To validate data flow into GoldenGate Stream Analytics, use the following steps:
  1. Copy the six lines below into a CSV file, for example sample.csv.
    ProductLn,ProductType,Product,OrderMethod,CountrySold,QuantitySold,UnitSalePrice
    Personal Accessories,Watches,Legend,Special,Brazil,1,240
    Outdoor Protection,First Aid,Aloe Relief,E-mail,United States,3,5.23
    Camping Equipment,Lanterns,Flicker Lantern,Telephone,Italy,3,35.09
    Camping Equipment,Lanterns,Flicker Lantern,Fax,United States,4,35.09
    Golf Equipment,Irons,Hailstorm Steel Irons,Telephone,Spain,5,461
  2. In the Catalog, as shown in the image below, click Create New Item, and then click Stream. create a stream of type File.
  3. In the Type Properties page of the Create Stream dialog box, provide the Name, Description, and Tags for the Stream, select the Stream Type as File, and then select Create Pipeline with this source (Launch Pipeline Editor).
  4. Click the Next button to navigate to the Source Details page of the Create Stream dialog box.
  5. In the Source Details page, click Upload file to upload the sample.csv file, and then click Next to navigate to the Data Format page.
  6. In the Data Format page, select the CSV Predefined Format as Default and select the First record as header, and then click Next to navigate to the Shape page.
  7. In the Shape page, verify that the shape of the event is successfully inferred as in the following image, and then click Save.
  8. In the Create Pipeline dialog box, enter the Name, Description, Tags of the pipeline, select the Stream that you created, and then click Save:
    You can see the pipeline editor and you can see the message Starting Pipeline followed by the message Listening to Events.

    Note:

    This is the first access of the cluster and it takes time to copy libraries, please be patient. You should eventually see the screenshot below with single node representing the stream source.
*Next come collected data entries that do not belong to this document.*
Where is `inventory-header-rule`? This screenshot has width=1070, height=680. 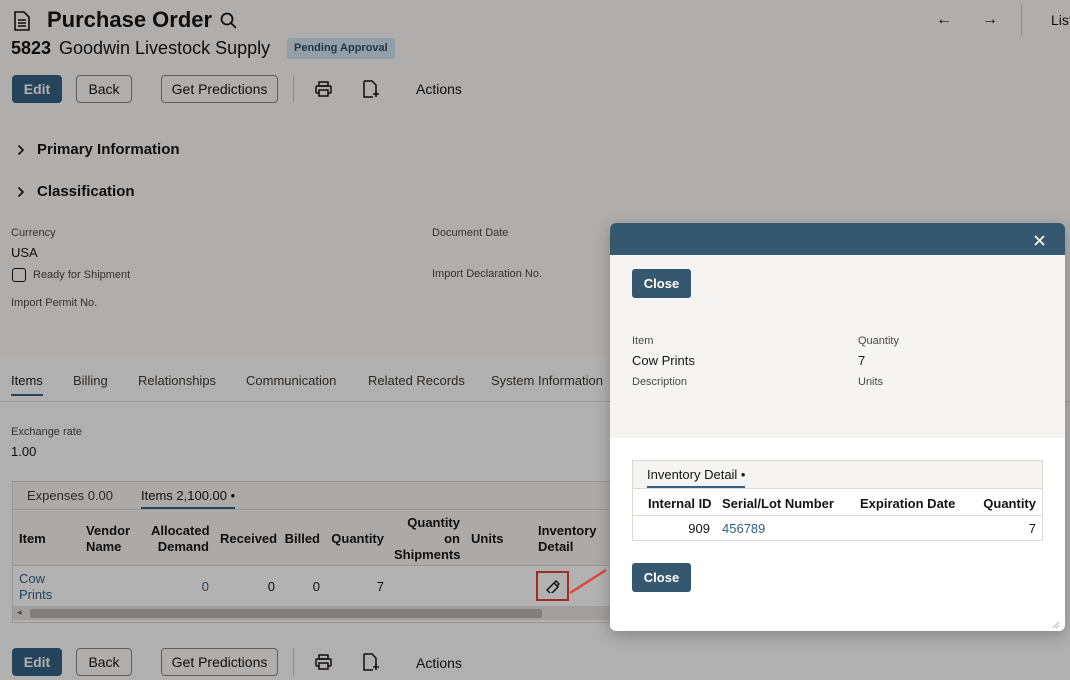
inventory-header-rule is located at coordinates (838, 516).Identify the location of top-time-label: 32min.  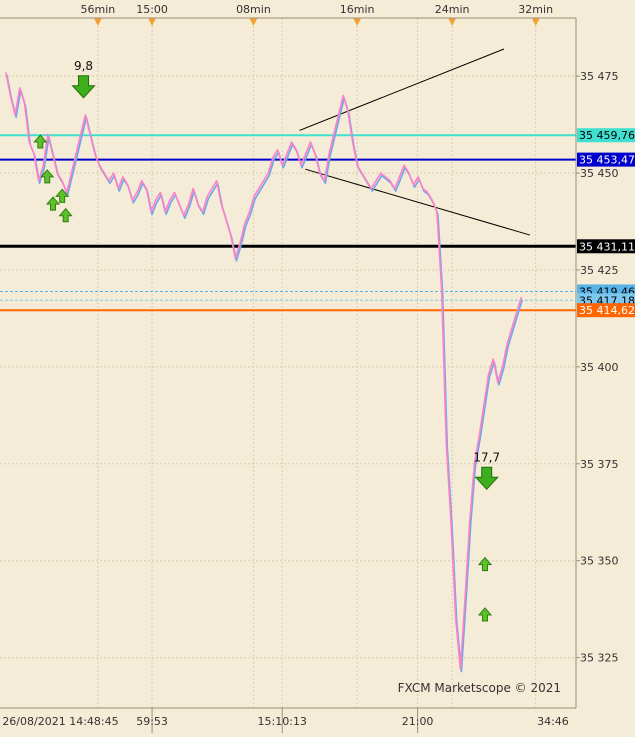
(536, 10).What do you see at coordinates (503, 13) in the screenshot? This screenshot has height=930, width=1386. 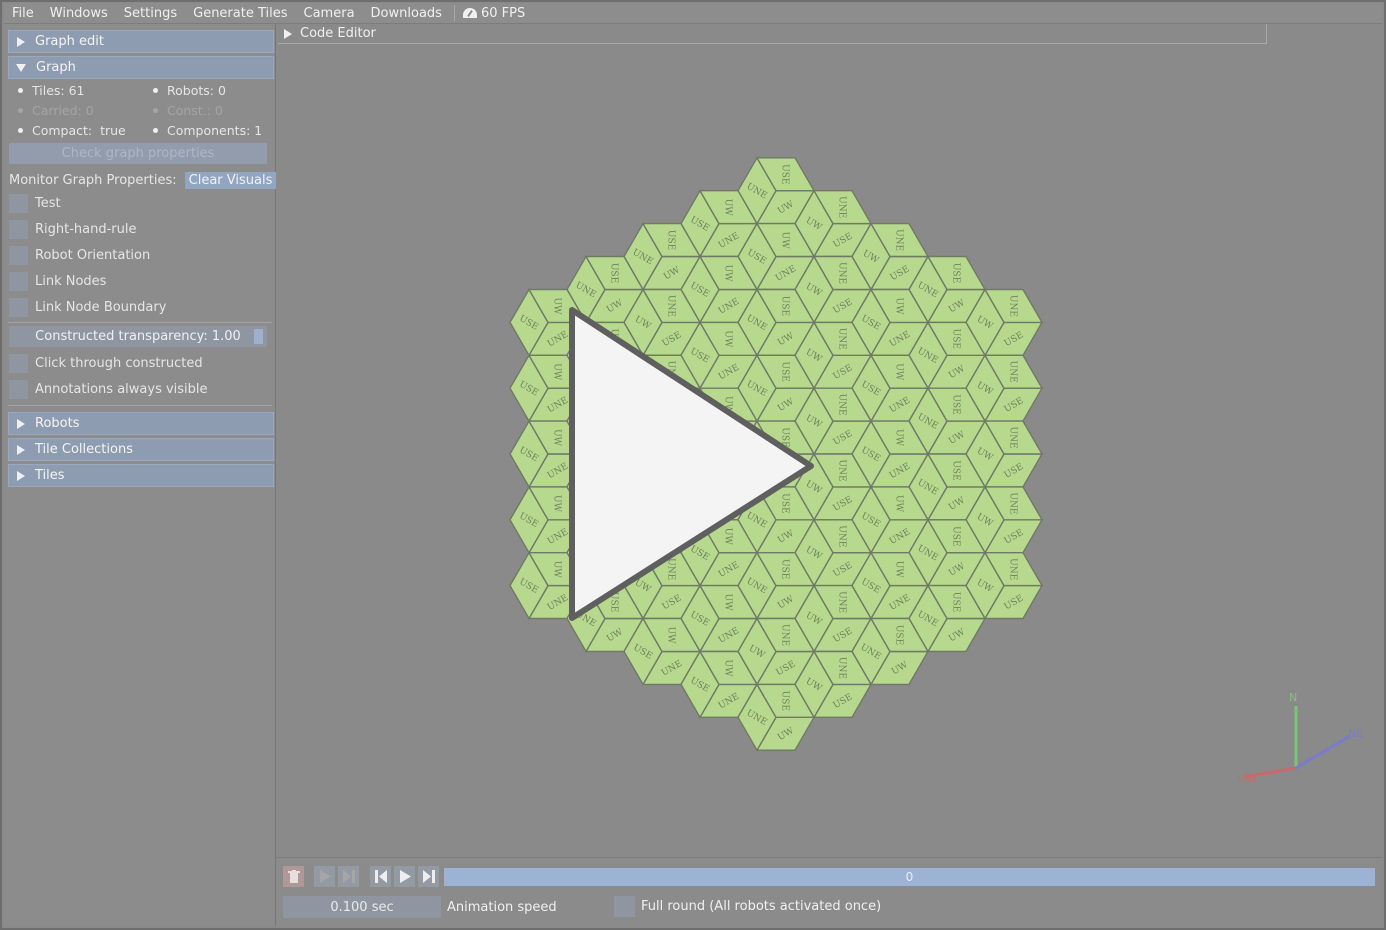 I see `fps-text: 60 FPS` at bounding box center [503, 13]. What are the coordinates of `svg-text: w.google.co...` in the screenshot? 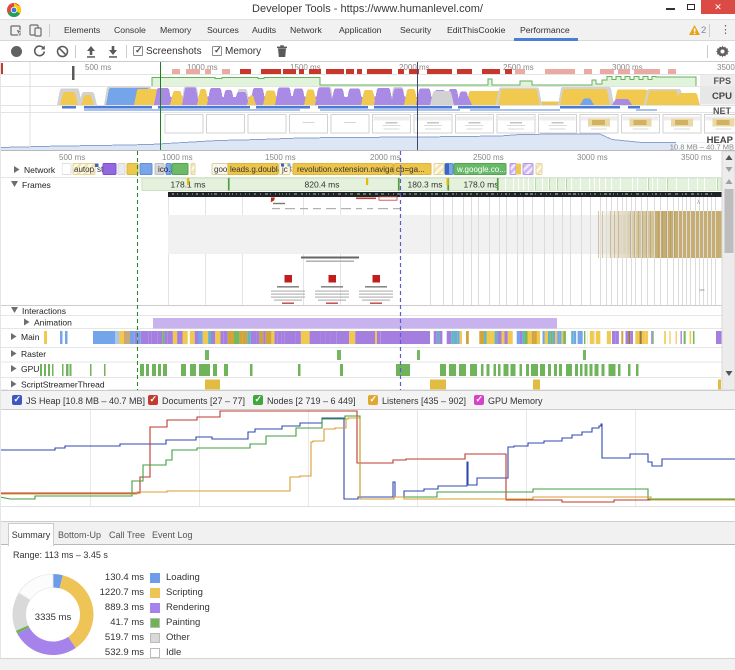 It's located at (481, 170). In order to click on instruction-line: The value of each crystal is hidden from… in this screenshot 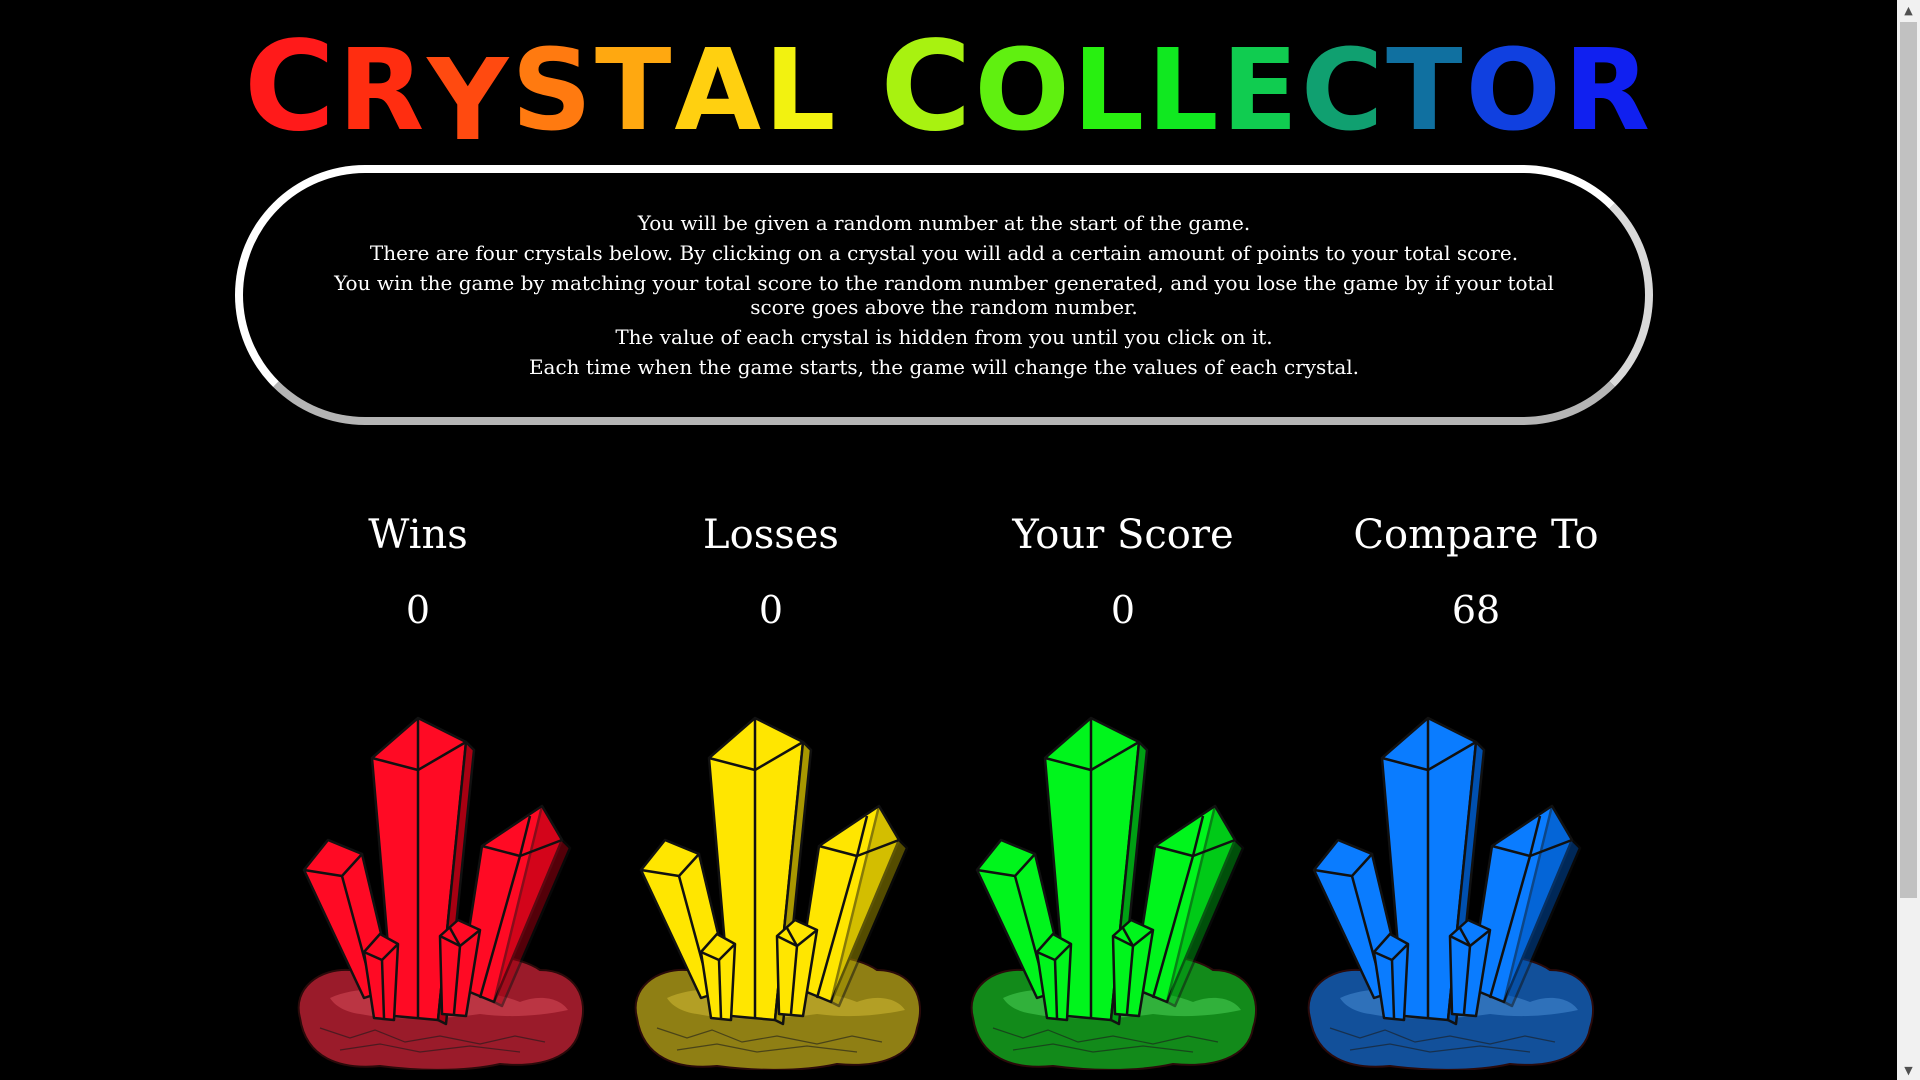, I will do `click(944, 337)`.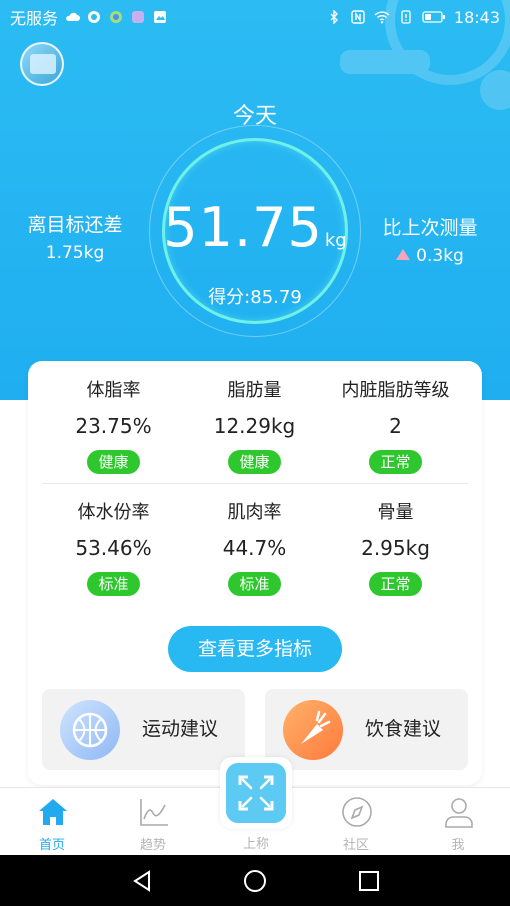 This screenshot has height=906, width=510. I want to click on metric-label: 脂肪量, so click(254, 390).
    To complete your pipeline, see Creating a Pipeline.

2.4 Terminating GoldenGate Stream Analytics

You can terminate Oracle Stream Analytics by running a simple command.

Use the following command to terminate GoldenGate Stream Analytics:

./stop-osa.sh from OSA-19.1.0.0.6/osa-base/bin folder

2.5 Changing the Admin Password and Creating New Users

You can change the Admin password and add new users from the System Settings dialog box.

  1. Click the user profile at the top right corner, and then click System Settings.
  2. On the System Settings dialog box, click User Management.Description of user_management.png follows
    Description of the illustration user_management.png
  3. Add new users or change password as required.